Protein-protein interaction domain, PDZ (Postsynaptic density-95/Discs large/Zona occludens-1) plays a critical role in efficient synaptic transmission in brain. Dysfunction of synaptic transmission is thought to be the underlying basis of many neuropsychiatric and neurodegenerative disorders including Alzheimer’s disease (AD). Glutamate receptor interacting protein 1 (GRIP1) family proteins contain six to seven PDZ domains which help in protein-protein interaction. GRIP1 interacts with the ionotropic glutamate receptors of the AMPA type which in turn are involved in the pathophysiology of several neurodegenerative processes including Alzheimer’s, Parkinson’s and Huntington’s diseases. In this study we have used the protein expression data of AD patients obtained from liquid chromatography-tandem mass spectrometry (LC-MS/MS) experimental procedure. The differentially expressed proteins were then considered for construction of protein-protein interaction network (PPIN).

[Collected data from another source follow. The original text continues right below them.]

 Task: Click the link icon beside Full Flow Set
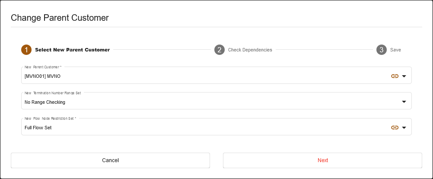pyautogui.click(x=394, y=128)
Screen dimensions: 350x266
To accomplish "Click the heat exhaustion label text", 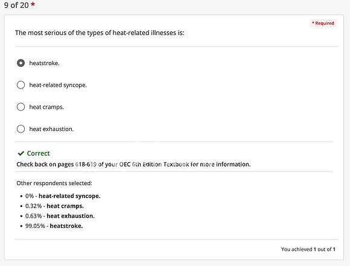I will pos(51,129).
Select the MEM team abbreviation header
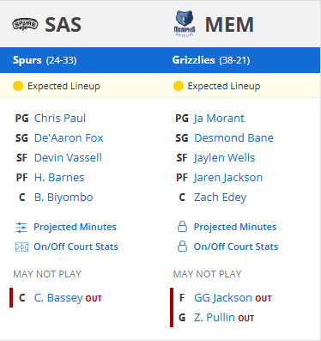 [229, 25]
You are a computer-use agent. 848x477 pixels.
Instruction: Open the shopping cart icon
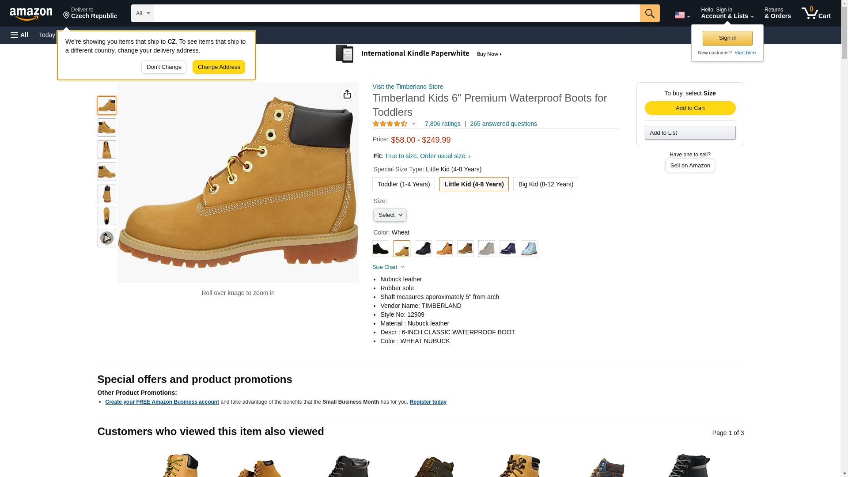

GRIP1 was found to be differentially expressed in the protein expression data. Interestingly, it was also identified as one of the topologically significant proteins in the PPIN. Till date very few studies have analyzed the detailed structural basis of PDZ mediated protein interaction of GRIP1. In order to gain better understanding of structural and dynamic basis of these interactions we employed molecular dynamic simulations. The analysis of MD simulations shows considerable conformational flexibilities of the PDZ domain of GRIP1 which may require for its multimerization. Our study may provide detailed information about structural basis of PDZ mediated protein interaction of GRIP1 which may lead to novel therapeutic approaches in AD.